Tuesday, July 20, 2010

Bed Time Blues

I have decided to stop fighting with my kids about bedtime. I've been Sisyphus for far too long here trying to get my kids in bed by 7:30. For anyone who doesn't have children, this seems to be a no-brainer. Right? I mean, who fights with a 3-year old, let alone 2 of them. Just tell them to go to bed! Everyone who has kids has already sighed and poured a drink.

Here's what bedtime looks like for the un-initiated:

6:00pm: children run amok while I try to clean off the table and wrangle leftovers. When I say 'run amok' don't for a minute think I'm exaggerating. I may be prone to hyperbole (what?! I know. me! of all people. stretching the truth for entertainment) but Z actually does "running exercises" after dinner. If C won't join her in her mad dash from the front door, through the dining room, around the kitchen island and back, she just steals "stinky pink" blanket and C is forced to chase behind her crying and screaming for justice.

6:30pm: I inform children it's getting close to bath time and to please start picking up their toys. This causes immediate deafness and the inability to walk or put any toys away. Ever. When I threaten to throw away toys that have been strewn around the floor, I am cursed in secret twin language of 'Diggi'. Don't worry, even if you can't speak Diggi, you know when you've been told off. Much like Italian, there are hand gestures.

7:00pm: The Poseidon Adventure begins. Some of you may call this bath time. Make no mistake, people in the first three rows WILL be getting wet. and not just an errant splash or two. Sometimes whole buckets of water slosh over the side of the tub onto the "bather" I try to save this particular joy for when H is home or grandma's here, but it's summer and we're extra stinky when it's hot out.

7:30pm: Attempt to wrangle wet children out of the tub and into pajamas. Again with the immediate deafness and inability to walk or control any of your limbs. Also, there is the torturing of the cat to be done. No evening is complete without having to pry a retaliating furry blender off of someone's naked back, while someone else is kicking you in the chest to avoid the evil that is pajama pants.

8:00pm: (have you noticed that it's 2 hours since we started?) serve snack of warm (not too hot, not too cold, just right...) chocolate milk and graham crackers. sometimes this also involves a 'story' typically the three little pigs or bears or occasionally Rapunzel but with alternate endings that Daddy made up. Some of which I don't know.

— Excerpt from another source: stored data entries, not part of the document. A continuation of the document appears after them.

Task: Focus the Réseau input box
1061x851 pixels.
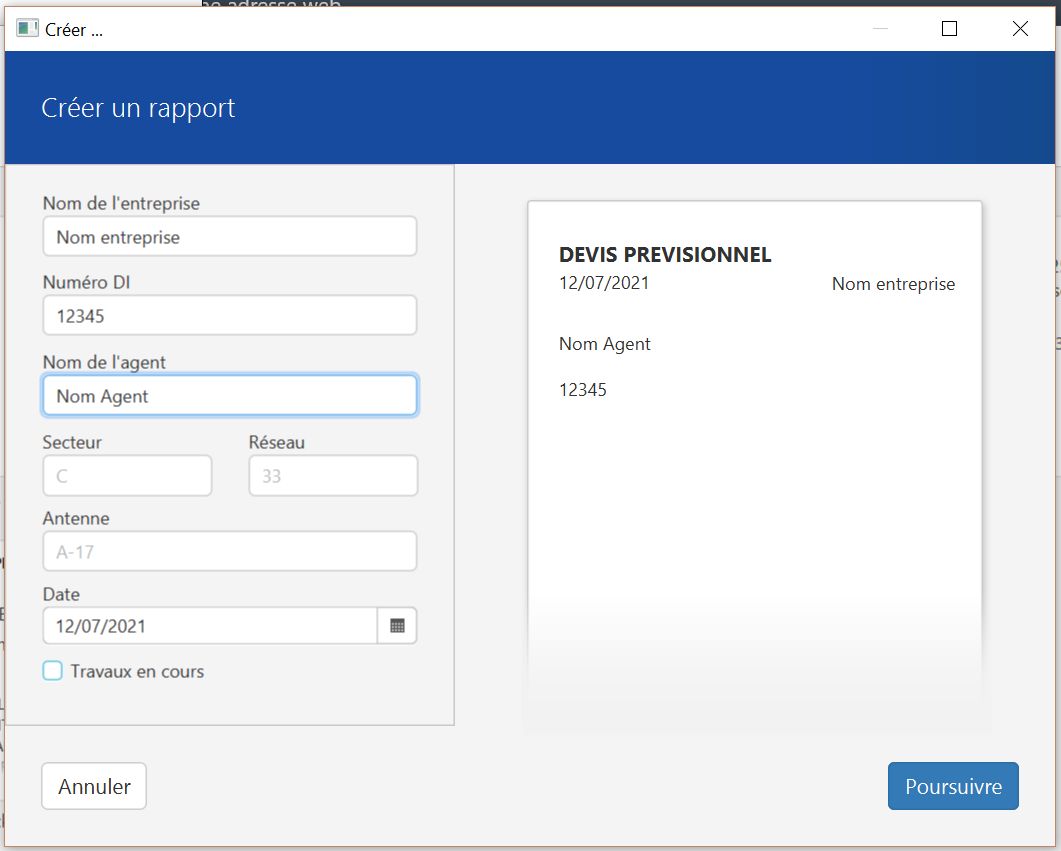Action: tap(333, 476)
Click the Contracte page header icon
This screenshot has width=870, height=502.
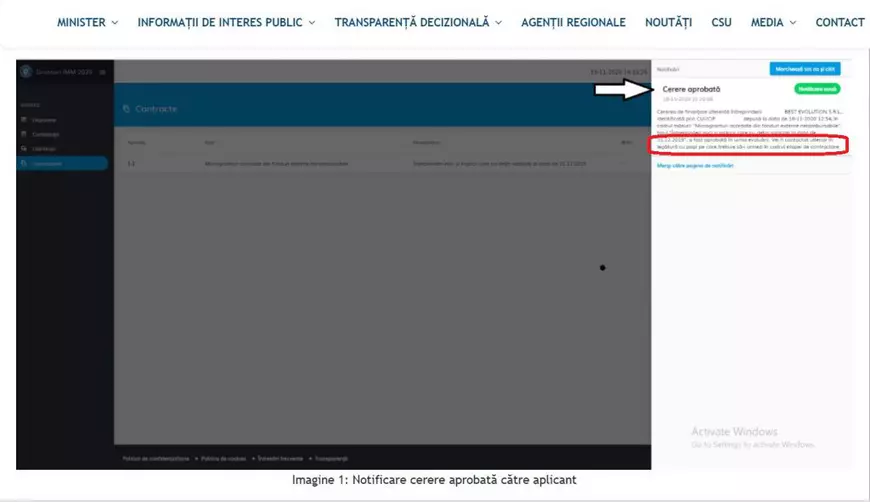(x=126, y=109)
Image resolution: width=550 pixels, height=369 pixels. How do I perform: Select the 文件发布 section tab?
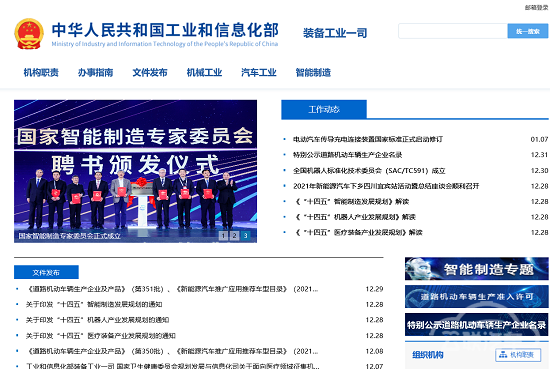pos(46,273)
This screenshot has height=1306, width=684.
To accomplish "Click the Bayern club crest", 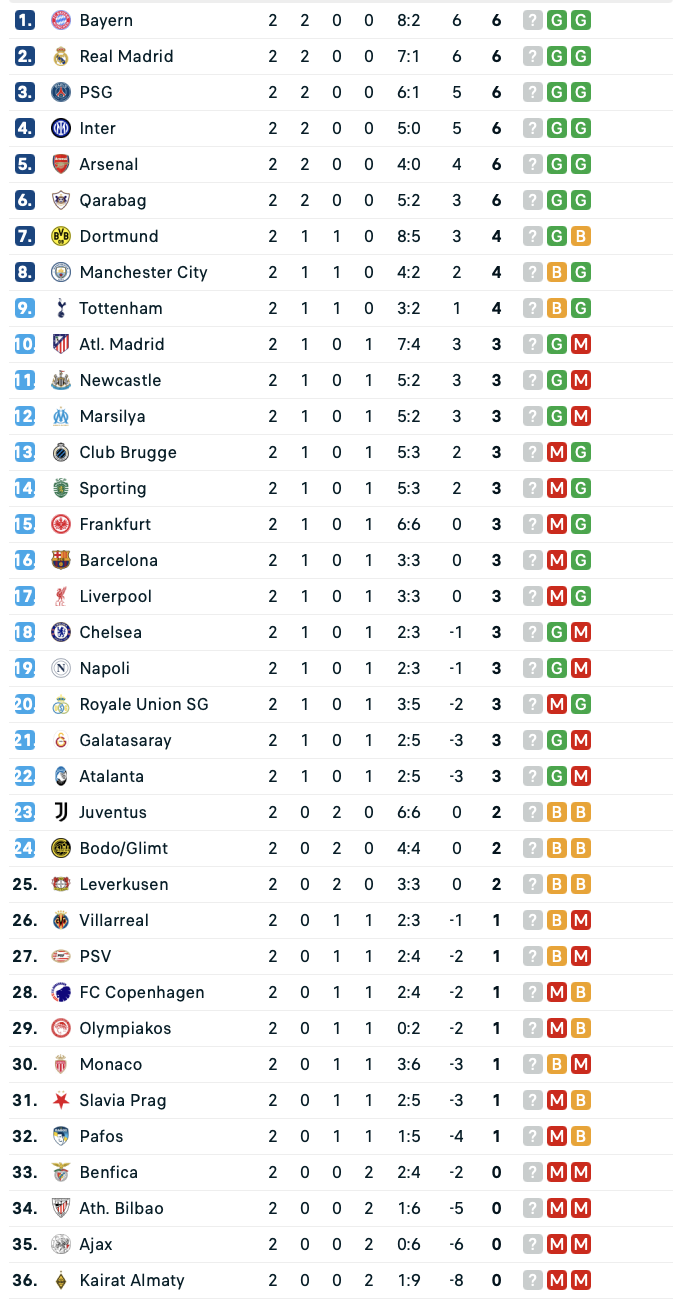I will (61, 20).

8:15pm: Cajole, beg and finally scream at short people to get up the stairs. This is made more difficult by the aforementioned leg disorder. Then you start again by trying to herd them into the upstairs bathroom to brush the graham cracker crumbs out of their teeth. Eventually you grab them by the forehead and much like the old "flip-top head" toothbrush ads, manage to scrape most of the cookie off.

8:30pm: Finally fling children into beds. Sit on the floor in between two toddler beds and read two stories (as we cannot agree on ONE story, we must each pick our own) frequently stop reading to tell people to get back in bed, move their heads from in front of the book, or answer any myraid of questions about the illustrations.

8:45pm: Turn off light, turn on star-turtle, turn on sound machine and sit on one bed to sing a song. then sit on other child's bed to sing HER song. Give kisses, answer 16 more questions, hear 4 secrets and 1 "serious problem". Turn on ipod lullaby playlist, blow an even number of kisses from the door. attempt to sneak out of bedroom with out letting the cat in. Lock gate at the top of the stairs and trip down the first 3 steps as cat has been waiting for you. maliciously. He has not forgotten who's side you took during the cage match earlier in the dressing portion of your evening.

9:00pm: Fall on bed. Remember laundry. Write list of things you didn't finish doing. pour large glass of wine. fall asleep before you can drink it.

As you can see the entire thing takes me about 3 hours to do on my own. I swear that I am not stretching the times on this at all. So you tell me, save skipping the bath (which I do, quite frequently in the winter) how on earth could I get them in bed any earlier? So I've decided I don't care. what's the difference? they sleep until 8:30 or 9 in the morning and I can get up before them and start whatever I need to get done for the day. But for some reason, i feel like I am falling short in the "getting people to bed at a reasonable hour without screaming" department.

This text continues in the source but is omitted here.